Assignment: Your output should be the line with "The height and width of the screenshot is (388, 794)." and all following lines of the data below, through the end, repeated exactly.

Dataset extract START

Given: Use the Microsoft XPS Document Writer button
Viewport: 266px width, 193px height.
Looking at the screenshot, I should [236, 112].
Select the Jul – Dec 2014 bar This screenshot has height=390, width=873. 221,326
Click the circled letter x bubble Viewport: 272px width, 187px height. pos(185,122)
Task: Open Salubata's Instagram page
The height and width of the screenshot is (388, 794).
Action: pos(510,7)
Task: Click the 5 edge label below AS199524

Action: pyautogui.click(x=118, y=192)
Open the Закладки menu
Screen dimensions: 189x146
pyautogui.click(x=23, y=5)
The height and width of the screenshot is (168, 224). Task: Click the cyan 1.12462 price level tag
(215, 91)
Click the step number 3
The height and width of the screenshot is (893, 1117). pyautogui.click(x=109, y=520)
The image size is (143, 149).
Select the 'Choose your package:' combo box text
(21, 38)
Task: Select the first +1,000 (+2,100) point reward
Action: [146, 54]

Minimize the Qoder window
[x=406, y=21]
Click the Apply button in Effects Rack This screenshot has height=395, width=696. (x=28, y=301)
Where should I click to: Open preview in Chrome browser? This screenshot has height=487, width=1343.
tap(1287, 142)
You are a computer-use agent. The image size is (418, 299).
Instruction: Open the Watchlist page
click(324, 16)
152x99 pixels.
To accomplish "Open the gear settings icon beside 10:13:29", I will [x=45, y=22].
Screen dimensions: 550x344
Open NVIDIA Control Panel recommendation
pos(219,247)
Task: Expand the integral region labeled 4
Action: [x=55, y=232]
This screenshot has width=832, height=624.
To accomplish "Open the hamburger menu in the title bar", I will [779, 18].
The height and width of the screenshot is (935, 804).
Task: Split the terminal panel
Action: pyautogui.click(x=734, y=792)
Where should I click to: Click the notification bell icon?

Dataset extract END

Your solution:
The height and width of the screenshot is (388, 794).
Action: pos(510,7)
Task: Click the 5 edge label below AS199524

Action: pyautogui.click(x=118, y=192)
Open the Закладки menu
Screen dimensions: 189x146
pyautogui.click(x=23, y=5)
The height and width of the screenshot is (168, 224). Task: Click the cyan 1.12462 price level tag
(215, 91)
Click the step number 3
The height and width of the screenshot is (893, 1117). pyautogui.click(x=109, y=520)
The image size is (143, 149).
Select the 'Choose your package:' combo box text
(21, 38)
Task: Select the first +1,000 (+2,100) point reward
Action: [146, 54]

Minimize the Qoder window
[x=406, y=21]
Click the Apply button in Effects Rack This screenshot has height=395, width=696. (x=28, y=301)
Where should I click to: Open preview in Chrome browser? This screenshot has height=487, width=1343.
tap(1287, 142)
You are a computer-use agent. The image size is (418, 299).
Instruction: Open the Watchlist page
click(324, 16)
152x99 pixels.
To accomplish "Open the gear settings icon beside 10:13:29", I will [x=45, y=22].
Screen dimensions: 550x344
Open NVIDIA Control Panel recommendation
pos(219,247)
Task: Expand the integral region labeled 4
Action: [x=55, y=232]
This screenshot has width=832, height=624.
To accomplish "Open the hamburger menu in the title bar", I will [779, 18].
The height and width of the screenshot is (935, 804).
Task: Split the terminal panel
Action: pyautogui.click(x=734, y=792)
Where should I click to: Click the notification bell icon?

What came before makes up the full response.